2) How about cross-validation? Several methods exist I guess. A common one is to split the data into training and validation sets. The model selection procedure is executed using the training data, whereas the predictive performance is measured with the validation data.The complete procedure is repeated multiple times, before finally, models are selected only if they have been observed consistently in a majority of trials.

3) An obvious way to avoid the problem is to collect further data, or to at least assess the critical number of data required prior to performing a statistical analysis. From courses on statistics and machine learning, I remember that such approaches exist (though that they are sometimes difficult to perform). Is this the case for regression too?

And a last question: The rule-of-thumb that you mentioned (1 predictor per 10 observations) is new to me. Has this been examined analytically in a study that I can cite?

Many thanks for your response

Jim Frost says

Hi Norman, I’m so happy to hear that my blog posts are helpful! You ask some great questions, so let’s dive into them one-by-one!

1) I’ve heard of using Bonferroni corrections for post hoc analyses. I haven’t heard of using it for model selection. That’s not to say that it hasn’t been done, I’m just not familiar with that approach. What I have heard of in the data mining context is the notion of “phantom degrees of freedom.” These are degrees of freedom that you use when you try out different models, but they are phantoms because they don’t show up in the DF for your final model.

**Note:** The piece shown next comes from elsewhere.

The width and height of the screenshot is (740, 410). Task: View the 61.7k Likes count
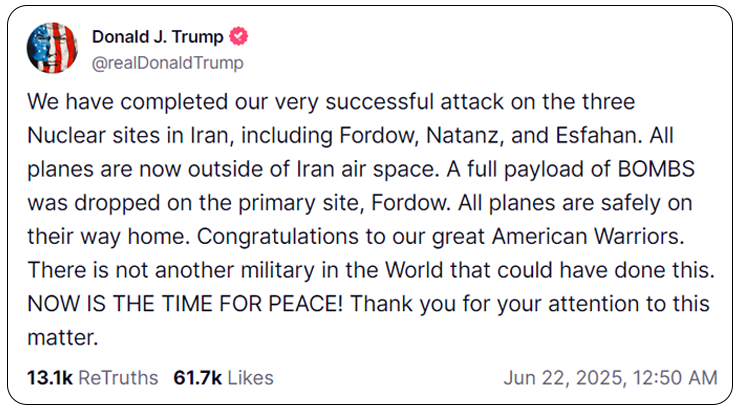[x=224, y=378]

What you need is software that keeps track of all the different versions of models that you’ve tried, adding, subtracting predictors, and trying different combinations and then reflects the final degrees of freedom that you have used. You’re performing all of these various tests but the cumulative DF is not usually tracked. Typically, the software displays the DF for only the final model. I don’t know if there is software out there that does or not!

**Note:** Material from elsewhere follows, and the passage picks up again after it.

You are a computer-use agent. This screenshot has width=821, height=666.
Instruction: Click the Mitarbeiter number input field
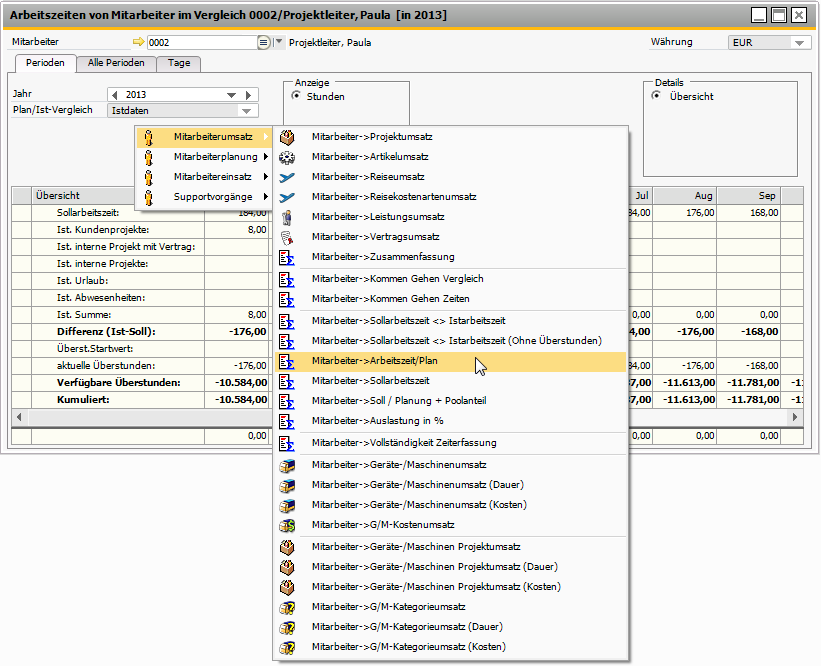coord(200,43)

2) I think cross-validation is very important. And, more generally, replication is crucial. If you can afford to set aside a portion of your data to cross-validate, that is fantastic. If you’re in a scenario where you are making a decision based on the results, I think cross-validation and/or separate validation runs at the settings you choose are essential. If it’s more scientific research with no immediate applied application, cross-validation or just the knowledge that replication by other researchers is still required. I never believe that any individual study is sufficient to prove anything. It’s the accumulation of replicated results that is important–and I’d include cross-validation as a form of replication. In this post, I mention performing a confirmation study for these reasons! At some point, I need to write a post about cross-validation studies!

3) There are power and sample size procedures for various hypothesis tests. However, with regression analysis, that type of analysis much more complicated because you can have different numbers of predictors, continuous and/or categorical variables, interaction terms, and polynomials among other model variants! The best approach I’ve seen is to do your background research first and build up a list of potential predictors and develop an idea of how complex the model will be. Then, you can let that guide you to the minimum sample size that is required. This approach also helps you avoid trying many different models because already have some ideas before starting. I write about this approach in my post about overfitting models. That post also contains the reference about the rule-of-thumb that you’re asking about. I highly recommend that article!

That all said, sometimes you’re in the exploratory stages for a new research area, and there’s not much existing information to guide you. In that case, you may have to wing it and go by educated guesses. But, if information exists that you can guide your study, it’s always worthwhile finding it.

Best of luck with your analysis!

Steve Maggio says

You say data mining works better with large data sets. Do you have any guidance on how many observations you should have to avoid this problem in data mining?

Mike Babyak says

For starters see the work of Ewout Steyerberg and Karel Moons.